There are so many avenues to go down here but the Theory concepts that have personally helped my own playing are :
1. Knowing The Notes in your Major Scales off by heart **verbally* :
If you know each note name in your Major Scales this way (without your instrument) then you can think about what's happening on your instrument way easier - All the information is internalised in your head etc - Youtube: 'Memorizing Major Scales - Rowan J Parker - for an excellent and easy way to do this!
2. Intervals - Learn what they are, how to form them into chords, how to recognise them when you hear them - Rick Beato Ear training videos will be great for this.

DATA RECORDS -
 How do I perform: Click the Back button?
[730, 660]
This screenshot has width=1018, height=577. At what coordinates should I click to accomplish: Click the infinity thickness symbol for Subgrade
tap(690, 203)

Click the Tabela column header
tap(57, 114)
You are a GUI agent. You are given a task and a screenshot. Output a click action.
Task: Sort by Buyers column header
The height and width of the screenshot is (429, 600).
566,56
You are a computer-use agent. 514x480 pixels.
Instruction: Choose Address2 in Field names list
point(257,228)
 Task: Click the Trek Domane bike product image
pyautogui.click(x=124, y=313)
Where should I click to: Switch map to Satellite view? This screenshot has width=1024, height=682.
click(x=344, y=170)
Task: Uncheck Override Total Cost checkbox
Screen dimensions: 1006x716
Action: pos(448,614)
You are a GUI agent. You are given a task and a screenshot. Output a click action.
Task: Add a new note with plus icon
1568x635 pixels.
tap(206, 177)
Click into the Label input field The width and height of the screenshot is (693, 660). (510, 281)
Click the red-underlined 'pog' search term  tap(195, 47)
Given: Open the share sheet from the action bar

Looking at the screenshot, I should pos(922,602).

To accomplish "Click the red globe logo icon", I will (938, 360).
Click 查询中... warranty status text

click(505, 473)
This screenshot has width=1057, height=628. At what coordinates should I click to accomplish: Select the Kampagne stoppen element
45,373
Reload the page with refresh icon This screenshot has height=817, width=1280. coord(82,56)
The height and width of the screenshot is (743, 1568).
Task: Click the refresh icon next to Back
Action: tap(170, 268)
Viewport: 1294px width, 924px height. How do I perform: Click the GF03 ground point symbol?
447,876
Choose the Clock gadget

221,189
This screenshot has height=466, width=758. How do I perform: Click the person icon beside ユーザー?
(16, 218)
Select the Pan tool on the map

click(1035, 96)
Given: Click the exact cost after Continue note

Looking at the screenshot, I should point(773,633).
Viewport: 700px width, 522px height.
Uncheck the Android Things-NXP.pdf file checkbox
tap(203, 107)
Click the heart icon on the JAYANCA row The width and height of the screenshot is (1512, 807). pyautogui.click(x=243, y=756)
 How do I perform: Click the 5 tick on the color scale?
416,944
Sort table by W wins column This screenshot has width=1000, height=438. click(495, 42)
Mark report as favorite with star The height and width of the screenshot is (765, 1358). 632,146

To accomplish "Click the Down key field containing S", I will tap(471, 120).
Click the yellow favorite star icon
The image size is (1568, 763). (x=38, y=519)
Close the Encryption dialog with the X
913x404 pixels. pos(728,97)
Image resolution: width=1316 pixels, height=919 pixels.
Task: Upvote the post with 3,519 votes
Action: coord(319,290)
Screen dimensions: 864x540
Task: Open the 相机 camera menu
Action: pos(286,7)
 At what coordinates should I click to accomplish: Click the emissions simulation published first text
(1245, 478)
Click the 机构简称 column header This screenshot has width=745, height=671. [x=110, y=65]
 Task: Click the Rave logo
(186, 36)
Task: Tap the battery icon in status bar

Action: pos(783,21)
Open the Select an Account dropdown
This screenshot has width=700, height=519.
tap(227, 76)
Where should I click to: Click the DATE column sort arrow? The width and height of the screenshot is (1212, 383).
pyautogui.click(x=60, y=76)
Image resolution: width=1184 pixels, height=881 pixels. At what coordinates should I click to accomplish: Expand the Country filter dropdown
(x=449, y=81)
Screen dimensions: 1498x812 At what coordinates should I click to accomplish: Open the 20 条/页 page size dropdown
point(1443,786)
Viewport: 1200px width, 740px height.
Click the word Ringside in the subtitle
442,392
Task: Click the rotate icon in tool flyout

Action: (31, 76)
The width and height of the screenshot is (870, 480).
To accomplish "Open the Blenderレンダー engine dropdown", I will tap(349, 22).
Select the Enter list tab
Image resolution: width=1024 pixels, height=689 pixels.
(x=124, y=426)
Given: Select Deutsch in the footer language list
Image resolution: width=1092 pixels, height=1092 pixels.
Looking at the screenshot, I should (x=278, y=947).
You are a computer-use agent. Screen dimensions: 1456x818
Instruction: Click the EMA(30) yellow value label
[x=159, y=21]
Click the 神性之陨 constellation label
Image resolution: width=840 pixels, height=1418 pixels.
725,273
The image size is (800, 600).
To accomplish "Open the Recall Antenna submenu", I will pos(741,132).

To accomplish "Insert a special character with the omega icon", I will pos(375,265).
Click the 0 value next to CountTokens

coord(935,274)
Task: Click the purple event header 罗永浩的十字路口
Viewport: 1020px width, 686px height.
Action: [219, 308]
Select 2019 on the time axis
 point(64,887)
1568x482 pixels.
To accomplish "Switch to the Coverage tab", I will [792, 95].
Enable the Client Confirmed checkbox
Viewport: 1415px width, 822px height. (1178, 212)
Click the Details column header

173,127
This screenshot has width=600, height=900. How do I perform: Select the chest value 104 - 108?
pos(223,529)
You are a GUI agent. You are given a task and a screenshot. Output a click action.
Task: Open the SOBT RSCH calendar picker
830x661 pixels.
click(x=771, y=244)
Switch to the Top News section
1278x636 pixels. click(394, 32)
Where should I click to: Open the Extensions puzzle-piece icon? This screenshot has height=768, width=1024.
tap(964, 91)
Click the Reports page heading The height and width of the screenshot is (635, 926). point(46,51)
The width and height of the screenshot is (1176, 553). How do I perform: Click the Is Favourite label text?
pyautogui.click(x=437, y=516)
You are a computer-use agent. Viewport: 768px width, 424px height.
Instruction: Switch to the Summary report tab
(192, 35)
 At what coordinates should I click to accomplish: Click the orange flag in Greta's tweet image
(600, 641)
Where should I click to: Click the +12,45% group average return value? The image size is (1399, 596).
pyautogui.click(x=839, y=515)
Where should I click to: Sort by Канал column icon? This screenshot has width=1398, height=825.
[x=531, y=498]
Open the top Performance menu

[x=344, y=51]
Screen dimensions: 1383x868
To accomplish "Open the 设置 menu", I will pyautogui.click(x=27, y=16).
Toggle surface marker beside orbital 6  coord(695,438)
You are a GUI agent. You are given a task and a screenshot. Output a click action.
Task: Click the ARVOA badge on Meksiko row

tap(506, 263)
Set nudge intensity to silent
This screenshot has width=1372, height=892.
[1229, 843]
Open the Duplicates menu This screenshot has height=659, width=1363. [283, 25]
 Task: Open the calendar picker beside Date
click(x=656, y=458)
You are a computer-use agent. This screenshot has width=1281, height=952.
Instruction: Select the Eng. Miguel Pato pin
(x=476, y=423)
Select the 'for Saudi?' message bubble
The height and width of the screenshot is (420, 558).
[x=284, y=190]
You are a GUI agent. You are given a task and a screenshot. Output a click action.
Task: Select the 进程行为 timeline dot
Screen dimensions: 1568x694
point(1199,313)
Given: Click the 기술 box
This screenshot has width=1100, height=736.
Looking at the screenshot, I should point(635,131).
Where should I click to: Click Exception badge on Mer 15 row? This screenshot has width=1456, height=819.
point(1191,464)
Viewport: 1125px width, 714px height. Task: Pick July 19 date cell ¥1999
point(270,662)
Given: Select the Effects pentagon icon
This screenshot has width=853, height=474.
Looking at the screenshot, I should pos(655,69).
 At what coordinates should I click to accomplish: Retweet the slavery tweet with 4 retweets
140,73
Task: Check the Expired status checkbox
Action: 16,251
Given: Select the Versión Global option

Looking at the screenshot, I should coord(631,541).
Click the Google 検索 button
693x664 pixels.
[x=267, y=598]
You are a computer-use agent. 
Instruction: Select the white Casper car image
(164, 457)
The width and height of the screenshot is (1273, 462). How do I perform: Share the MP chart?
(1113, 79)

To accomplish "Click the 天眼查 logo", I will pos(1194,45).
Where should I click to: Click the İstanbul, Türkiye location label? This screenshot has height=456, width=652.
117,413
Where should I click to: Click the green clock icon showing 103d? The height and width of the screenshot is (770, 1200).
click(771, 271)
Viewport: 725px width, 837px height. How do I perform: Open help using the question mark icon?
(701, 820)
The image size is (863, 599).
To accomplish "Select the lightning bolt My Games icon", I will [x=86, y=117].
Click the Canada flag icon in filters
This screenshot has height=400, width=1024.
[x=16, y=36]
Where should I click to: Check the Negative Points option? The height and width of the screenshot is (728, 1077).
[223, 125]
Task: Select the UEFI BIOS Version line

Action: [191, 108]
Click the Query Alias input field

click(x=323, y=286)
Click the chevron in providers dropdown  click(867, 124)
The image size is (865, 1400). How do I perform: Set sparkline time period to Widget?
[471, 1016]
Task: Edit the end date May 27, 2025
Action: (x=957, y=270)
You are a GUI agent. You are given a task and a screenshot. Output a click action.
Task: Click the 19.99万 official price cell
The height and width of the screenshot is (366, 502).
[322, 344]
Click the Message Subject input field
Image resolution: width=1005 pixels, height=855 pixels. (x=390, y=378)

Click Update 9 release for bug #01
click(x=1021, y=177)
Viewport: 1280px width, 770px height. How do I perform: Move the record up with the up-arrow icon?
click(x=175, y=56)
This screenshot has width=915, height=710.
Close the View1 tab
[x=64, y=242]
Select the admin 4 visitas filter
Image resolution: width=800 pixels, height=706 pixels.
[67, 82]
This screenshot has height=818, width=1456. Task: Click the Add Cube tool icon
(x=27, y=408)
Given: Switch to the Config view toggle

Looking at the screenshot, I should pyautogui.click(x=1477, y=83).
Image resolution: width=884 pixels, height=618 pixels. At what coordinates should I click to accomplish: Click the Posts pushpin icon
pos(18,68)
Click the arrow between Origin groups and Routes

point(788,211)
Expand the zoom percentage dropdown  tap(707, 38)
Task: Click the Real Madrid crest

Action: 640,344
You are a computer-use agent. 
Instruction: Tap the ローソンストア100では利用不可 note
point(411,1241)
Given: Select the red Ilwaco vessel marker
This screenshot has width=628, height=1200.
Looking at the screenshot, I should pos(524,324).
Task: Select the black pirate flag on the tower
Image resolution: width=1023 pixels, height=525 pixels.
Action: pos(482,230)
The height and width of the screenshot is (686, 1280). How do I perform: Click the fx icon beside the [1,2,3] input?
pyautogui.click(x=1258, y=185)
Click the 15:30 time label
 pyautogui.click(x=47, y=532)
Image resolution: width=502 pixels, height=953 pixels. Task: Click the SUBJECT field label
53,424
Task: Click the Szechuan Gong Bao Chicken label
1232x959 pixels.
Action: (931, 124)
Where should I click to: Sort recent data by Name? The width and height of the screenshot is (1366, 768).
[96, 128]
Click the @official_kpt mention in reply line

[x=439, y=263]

WORK INSTRUCTIONS - Please decide whether each statement below agrees with the music theory advice, answering yes or no and quoting the deciding words of the text. 1. The advice is to know the note names of the Major Scales without the instrument. 2. Rick Beato videos are recommended for memorizing Major Scales. 3. Intervals should be learned both as parts of chords and by ear.

WRITTEN SOLUTION -
1. Yes: "If you know each note name in your Major Scales this way (without your instrument)"
2. No: "Youtube: 'Memorizing Major Scales - Rowan J Parker - for an excellent and easy way to do this!"
3. Yes: "how to form them into chords, how to recognise them when you hear them"